• REQUIRED ACTION: Whatever comes before the line containing "This screenshot has width=1456, height=819." stays out; transcribe that line and all that follow to the end of the records exactly, with no pictures.

[Opening DATASET RECORDS section]

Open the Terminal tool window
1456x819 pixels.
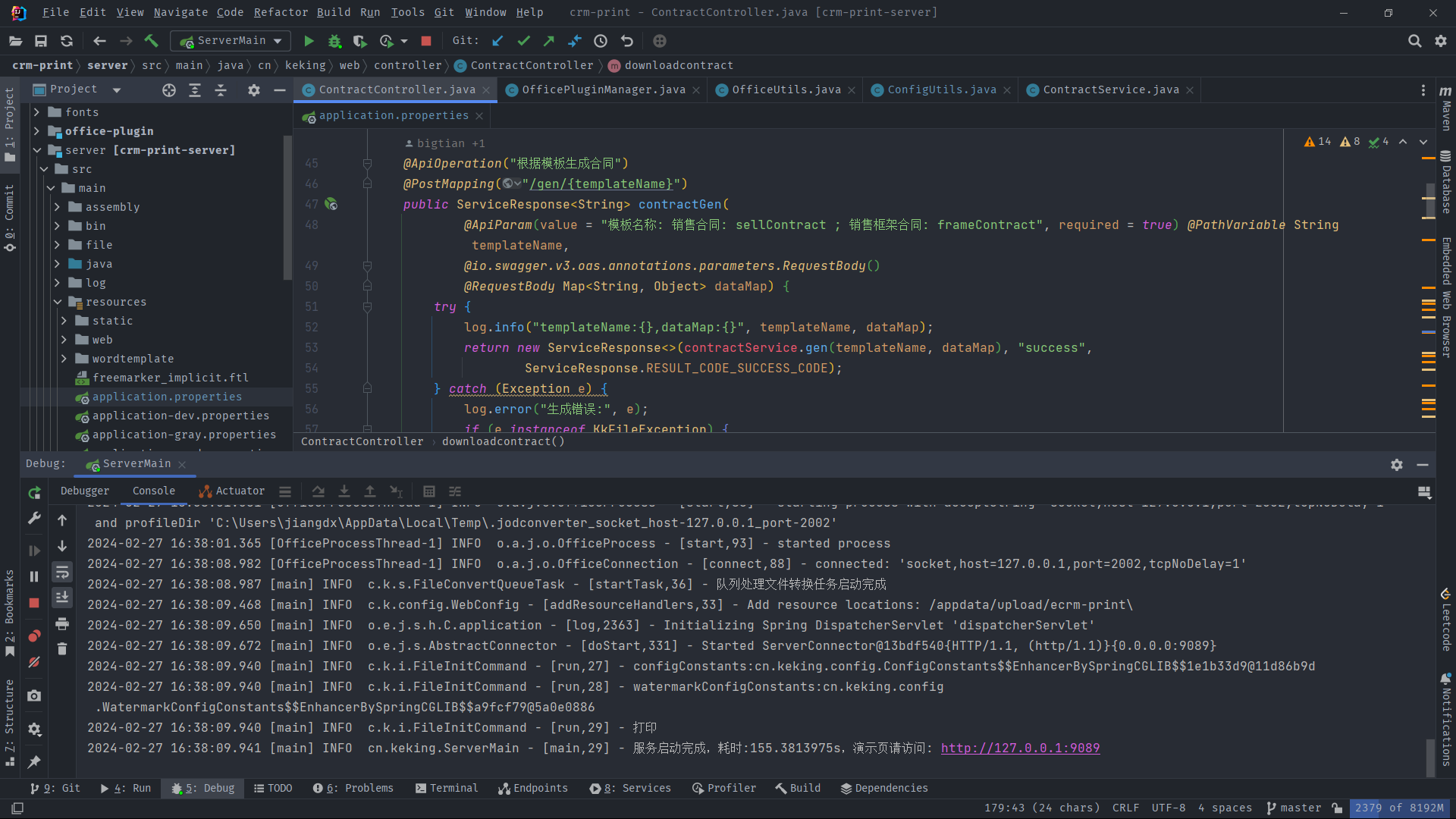(447, 788)
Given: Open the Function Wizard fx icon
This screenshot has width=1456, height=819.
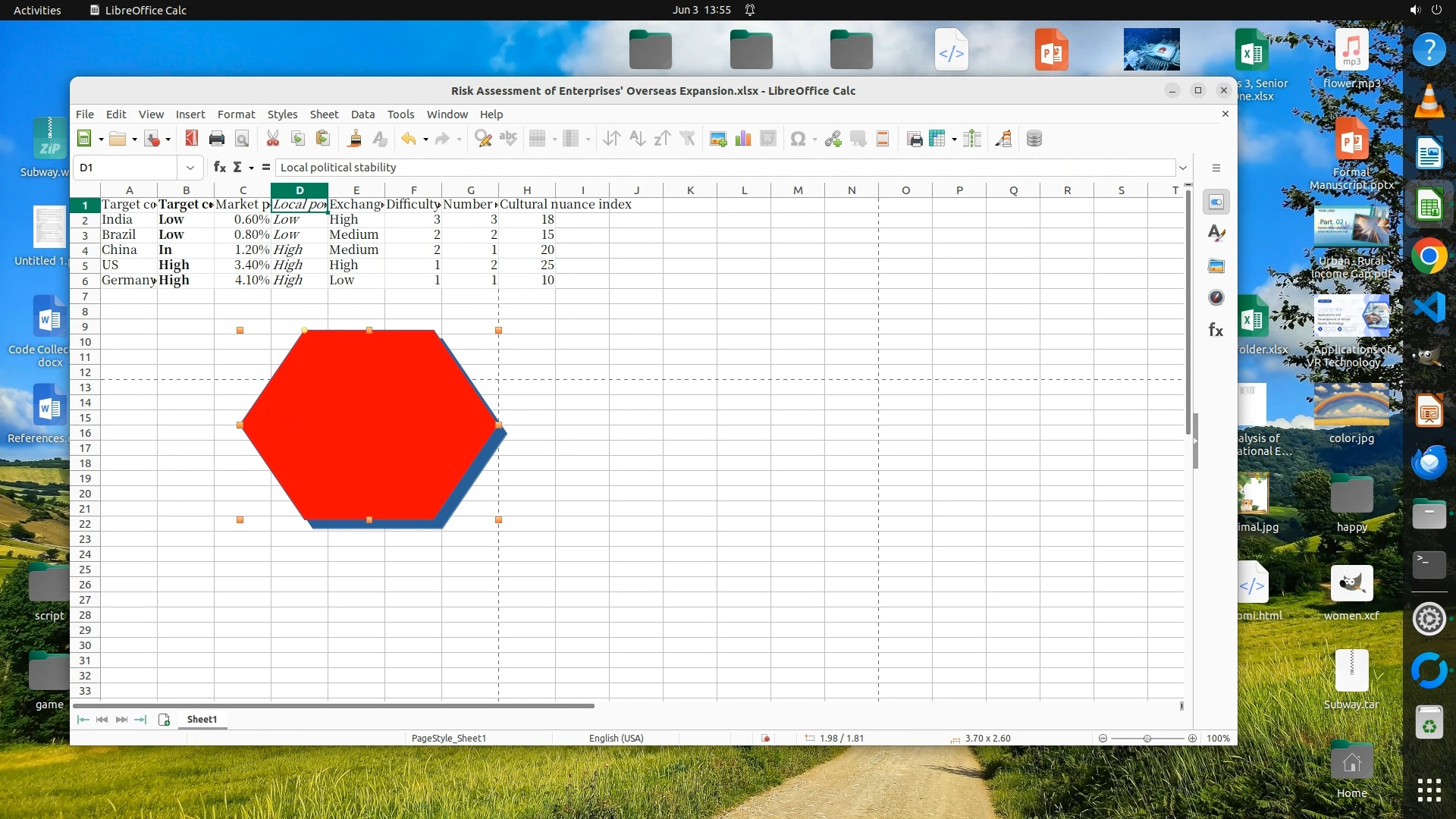Looking at the screenshot, I should pos(220,167).
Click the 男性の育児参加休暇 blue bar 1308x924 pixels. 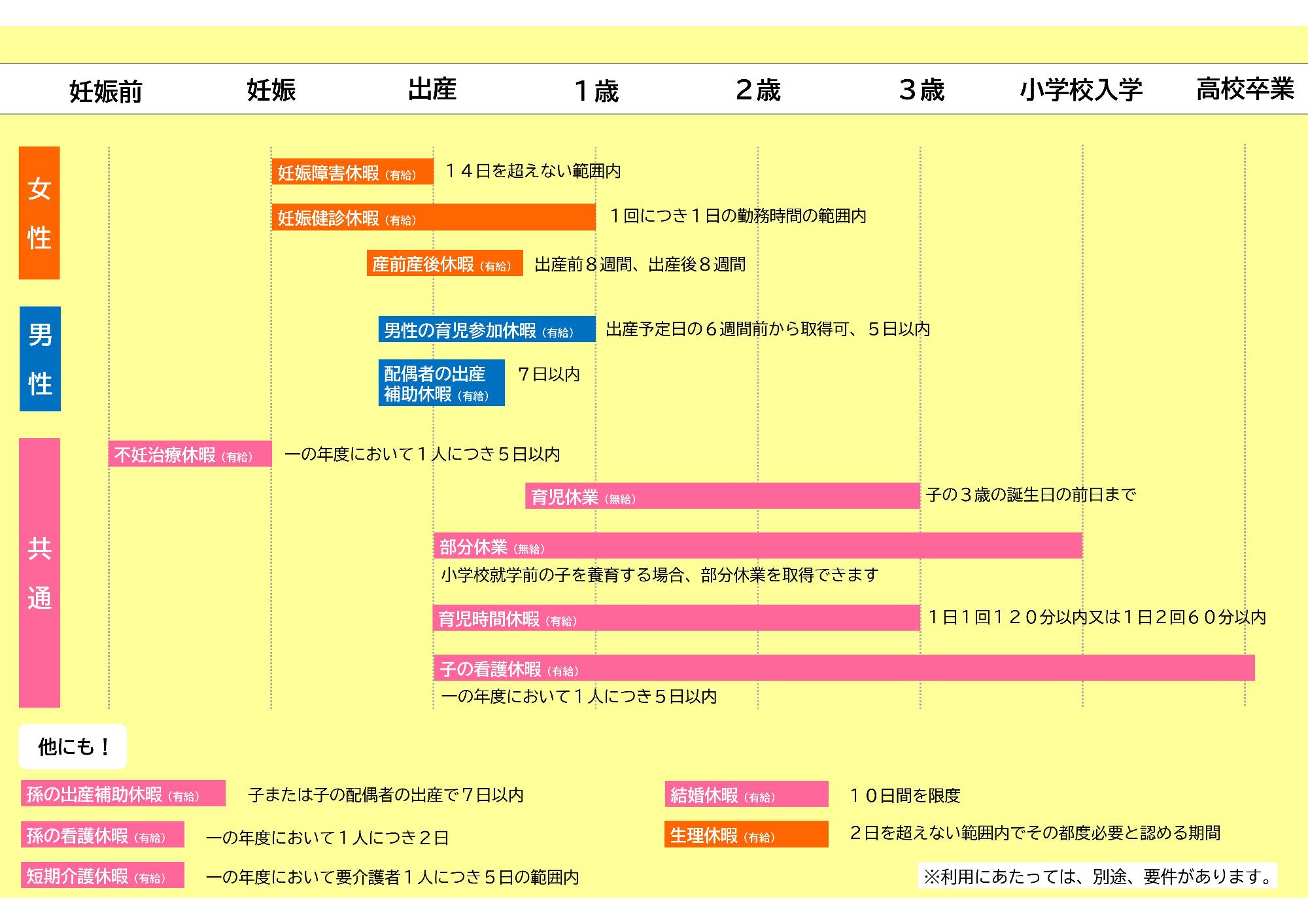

[Closing DATASET RECORDS section]

• RESPONSE TO THE EXERCISE:
This screenshot has width=1456, height=819.
Looking at the screenshot, I should pos(220,167).
Click the 男性の育児参加休暇 blue bar 1308x924 pixels. 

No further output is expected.